The Most Popular WordPress Security Plugin is Insecurely Using the extract() Function
Last month we noted that one of the largest companies in the WordPress ecosystem, Automattic, had a security team that didn’t seem to have a good grasp of a security issue they were publicly discussing. It turns out the situation is worse than we originally knew.
On the blog of Automattic’s Jetpack service, one of their security employees wrote a post seemingly oblivious that code he was discussing was doing something in a way that explicitly noted in the PHP documentation as something you shouldn’t do. Specifically, the documentation for the extract() function has this warning:
WARNING Do not use extract() on untrusted data, like user input (e.g. $_GET, $_FILES).
The WordPress coding standards go farther and say don’t use that function at all.
The code being discussed in that post took user input in the form of shortcode attributes and passed it through that function. As we noted in our post, the plugin being discussed in Jetpack’s post was still doing that, as many plugins do, despite it being something that shouldn’t be happening.
We contacted Automattic last month suggesting they could help to address the larger usage here since their employees apparently make up a large portion of the WordPress security team, so they could help push the team running the WordPress Plugin Directory to address this. We haven’t heard back from them. That makes this claim in their post seem hollow:
At Jetpack we work hard to make sure your websites are protected from these types of vulnerabilities.

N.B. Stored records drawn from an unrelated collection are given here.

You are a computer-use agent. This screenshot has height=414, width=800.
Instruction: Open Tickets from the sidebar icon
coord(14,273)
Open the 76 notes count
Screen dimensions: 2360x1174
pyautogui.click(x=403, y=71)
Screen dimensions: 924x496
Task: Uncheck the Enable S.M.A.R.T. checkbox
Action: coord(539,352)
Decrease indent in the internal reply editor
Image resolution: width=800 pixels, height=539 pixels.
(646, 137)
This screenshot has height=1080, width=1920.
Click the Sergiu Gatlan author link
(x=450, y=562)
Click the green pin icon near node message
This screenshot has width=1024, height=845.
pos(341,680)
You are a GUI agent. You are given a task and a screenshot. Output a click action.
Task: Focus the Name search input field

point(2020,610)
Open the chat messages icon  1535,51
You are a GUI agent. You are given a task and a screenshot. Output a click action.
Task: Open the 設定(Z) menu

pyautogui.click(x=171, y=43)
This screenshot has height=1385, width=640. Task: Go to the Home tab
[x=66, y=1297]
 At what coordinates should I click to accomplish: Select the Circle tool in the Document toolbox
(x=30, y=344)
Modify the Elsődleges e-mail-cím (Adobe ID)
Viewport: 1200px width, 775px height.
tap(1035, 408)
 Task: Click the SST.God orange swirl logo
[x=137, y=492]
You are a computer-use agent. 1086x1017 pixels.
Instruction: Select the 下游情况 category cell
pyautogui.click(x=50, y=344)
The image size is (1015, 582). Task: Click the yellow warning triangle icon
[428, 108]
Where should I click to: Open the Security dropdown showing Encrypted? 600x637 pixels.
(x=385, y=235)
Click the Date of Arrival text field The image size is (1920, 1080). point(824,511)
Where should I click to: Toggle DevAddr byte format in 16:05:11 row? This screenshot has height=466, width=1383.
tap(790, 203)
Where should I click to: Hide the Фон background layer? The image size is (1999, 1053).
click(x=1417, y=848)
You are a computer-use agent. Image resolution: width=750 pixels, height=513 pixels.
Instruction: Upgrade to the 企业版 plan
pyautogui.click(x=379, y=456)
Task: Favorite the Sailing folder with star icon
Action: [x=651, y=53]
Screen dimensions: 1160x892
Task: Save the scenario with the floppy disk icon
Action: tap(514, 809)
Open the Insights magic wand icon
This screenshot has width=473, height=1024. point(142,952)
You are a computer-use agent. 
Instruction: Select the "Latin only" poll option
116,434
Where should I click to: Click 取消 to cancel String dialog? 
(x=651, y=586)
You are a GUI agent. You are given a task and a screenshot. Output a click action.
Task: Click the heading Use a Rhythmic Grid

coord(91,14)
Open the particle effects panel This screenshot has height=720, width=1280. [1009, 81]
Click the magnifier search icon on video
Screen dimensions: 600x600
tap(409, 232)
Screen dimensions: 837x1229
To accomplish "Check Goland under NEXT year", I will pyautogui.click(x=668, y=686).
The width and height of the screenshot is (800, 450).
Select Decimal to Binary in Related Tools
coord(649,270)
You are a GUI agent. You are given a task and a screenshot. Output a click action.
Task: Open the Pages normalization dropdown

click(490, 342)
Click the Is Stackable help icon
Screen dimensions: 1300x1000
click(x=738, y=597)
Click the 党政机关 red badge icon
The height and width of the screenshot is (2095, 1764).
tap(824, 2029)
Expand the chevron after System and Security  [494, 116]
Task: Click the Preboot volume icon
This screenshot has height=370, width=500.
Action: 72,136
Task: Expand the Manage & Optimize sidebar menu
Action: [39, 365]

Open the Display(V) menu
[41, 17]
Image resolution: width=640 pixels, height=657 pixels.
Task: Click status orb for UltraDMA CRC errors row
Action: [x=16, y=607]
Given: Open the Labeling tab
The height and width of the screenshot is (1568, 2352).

As we noted in that post, our Plugin Security Checker tool will flag a lot of instances of that type of issue. We recently reopened access to tool to those not using our service and while reviewing the results of plugins from the WordPress Plugin Directory being checked, we noticed that one of the plugins checked, the most popular WordPress security plugin, contains multiple instances of that issue:
That plugin being Jetpack, which is first and foremost marketed as a security plugin these days:
That the most popular security plugin is not properly secured seems like a pretty good encapsulation of why WordPress security is in such bad shape.
If Automattic gets an interest in security, we love to work with them to fix the kinds of issues they are now part of the problem instead of part of the solution. Or help them to make sure their plugins are bettered secured with security reviews of them.